# in the set of complex #

• Oct 7th 2006, 06:07 AM
iceman1
in the set of complex #
A- 1) Solve the equation Z^2 – 5( 1+ i)z + 2+14i = 0

plz help me??
• Oct 7th 2006, 09:04 AM
AfterShock
Quote:

Originally Posted by iceman1
A- 1) Solve the equation Z^2 – 5( 1+ i)z + 2+14i = 0

plz help me??

Is "Z" and "z" two different variables? What are you solving for? I'll assume they're the same variable and that you're wanting to solve for z.

z^2 – 5*(1 + i)*z + 2 + 14*i = 0

There is no such z that will satisfy that equation.
• Oct 7th 2006, 09:32 AM
AfterShock
Disregard my previous post, I realized I was using the wrong data.

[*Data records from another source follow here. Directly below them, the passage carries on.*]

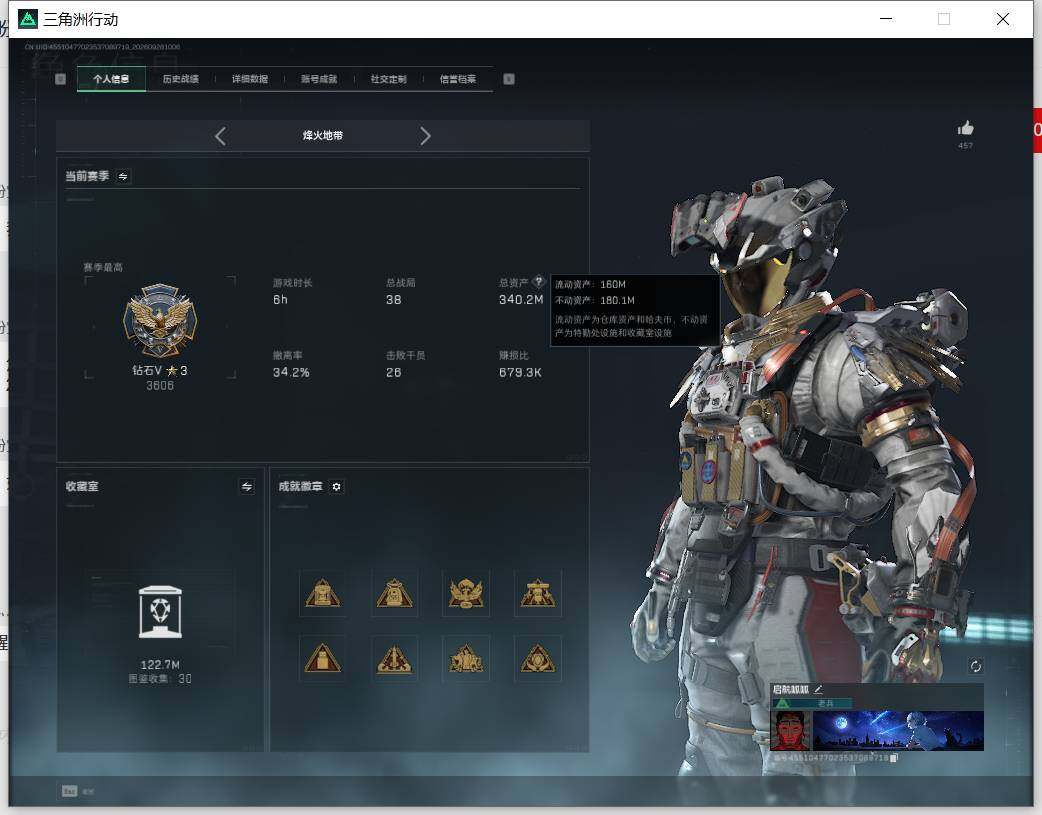Select the 钻石V rank emblem
The height and width of the screenshot is (815, 1042).
point(160,320)
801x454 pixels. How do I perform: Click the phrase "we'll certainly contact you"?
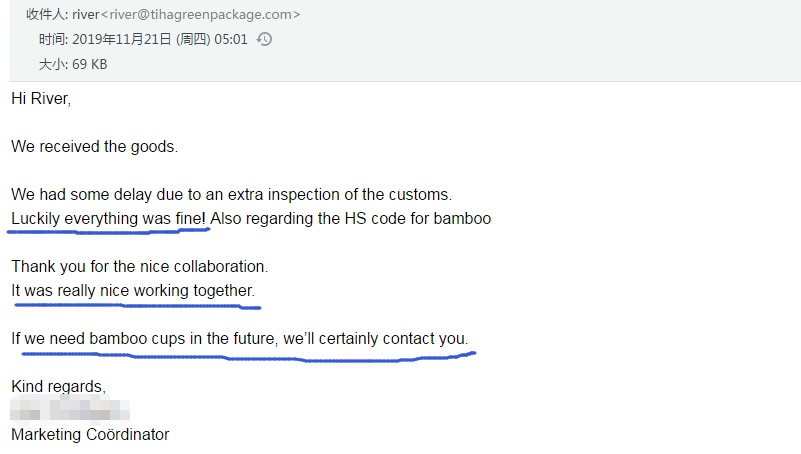tap(374, 338)
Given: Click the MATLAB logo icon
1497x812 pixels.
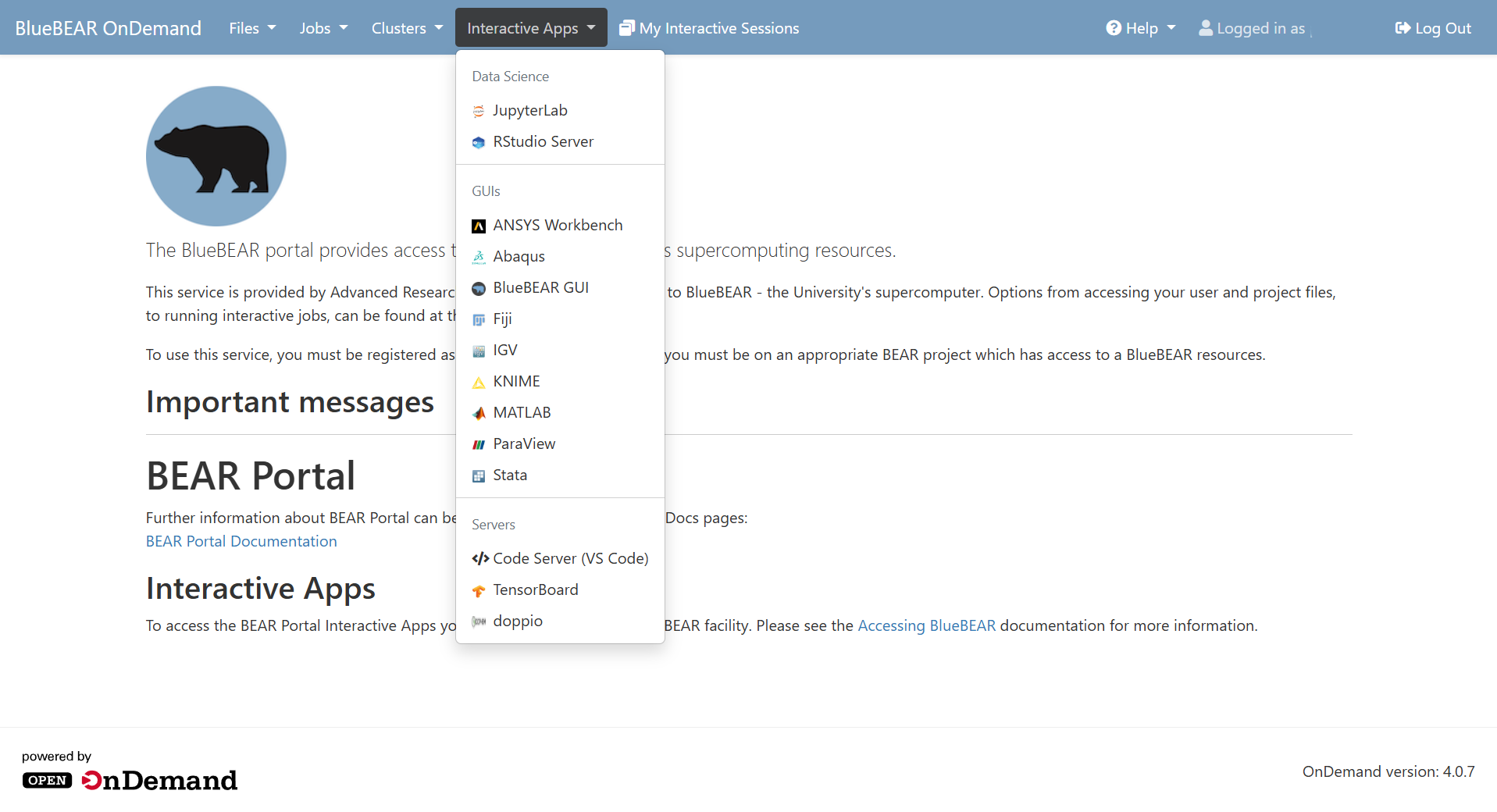Looking at the screenshot, I should [x=479, y=413].
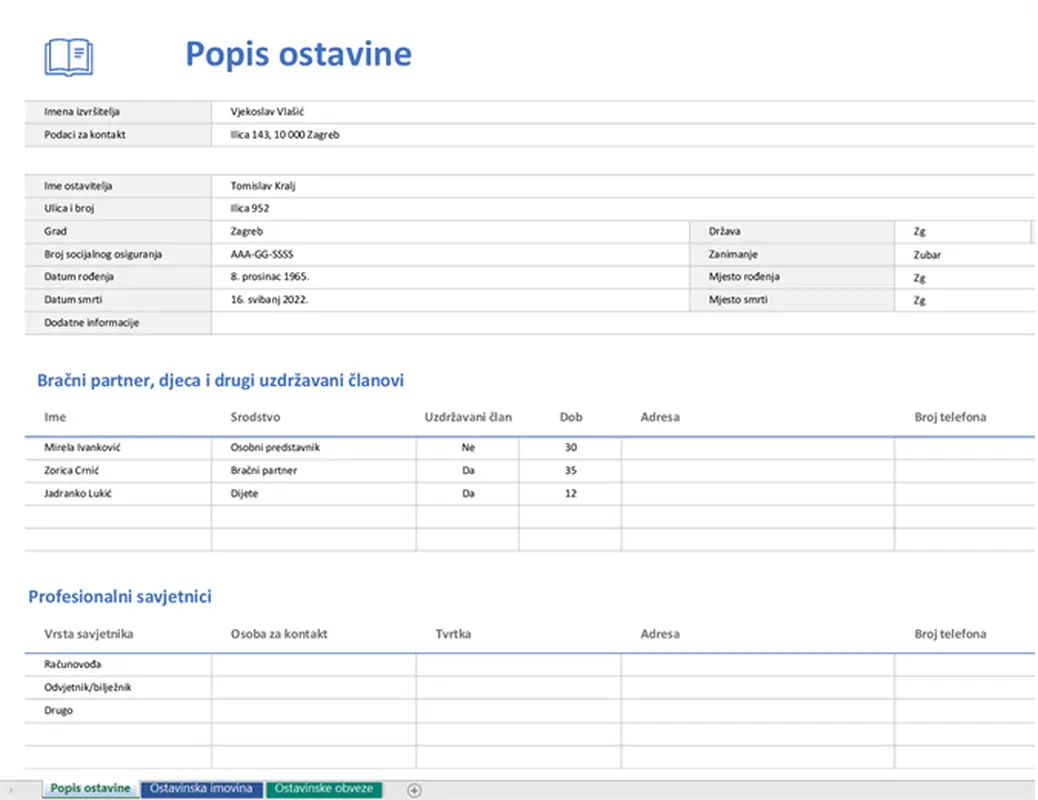
Task: Click the Profesionalni savjetnici section heading
Action: point(121,595)
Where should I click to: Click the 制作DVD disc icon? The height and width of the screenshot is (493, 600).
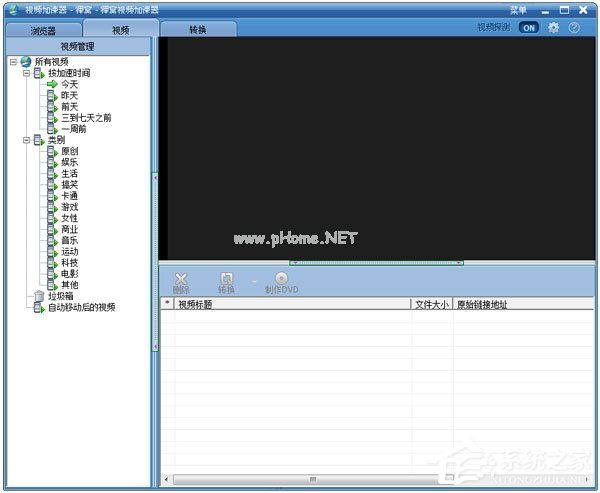281,278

There are two solutions that will work for a z, such that that equation is equal to zero.

Try: 3 + i and 2 + 4*i

Notice that the simplified equation is:

z^2 - 5*z - 5*i*z + 2 + 14*i
• Oct 7th 2006, 09:38 AM
AfterShock
Since,

z^2 - 5*z - 5*i*z + 2 + 14*i = 0,

Factor it to get:

(z - 2 - 4*i)*(z - 3 - i) = 0

Then:

(z-2-4*i) = 0 AND
(z - 3 - i) = 0

For the first, z = 2 + 4*i
Second: z = 3 + i
• Oct 7th 2006, 09:50 AM
topsquark
Quote:

Originally Posted by AfterShock
Is "Z" and "z" two different variables? What are you solving for? I'll assume they're the same variable and that you're wanting to solve for z.

z^2 – 5*(1 + i)*z + 2 + 14*i = 0

There is no such z that will satisfy that equation.

AfterShock's factoring method is better than this one, but remember any quadratic with real or complex coefficients may be solved using the quadratic formula. The solution in this case is a bit of a mess (which is why I recommend factoring whenever possible) but will work.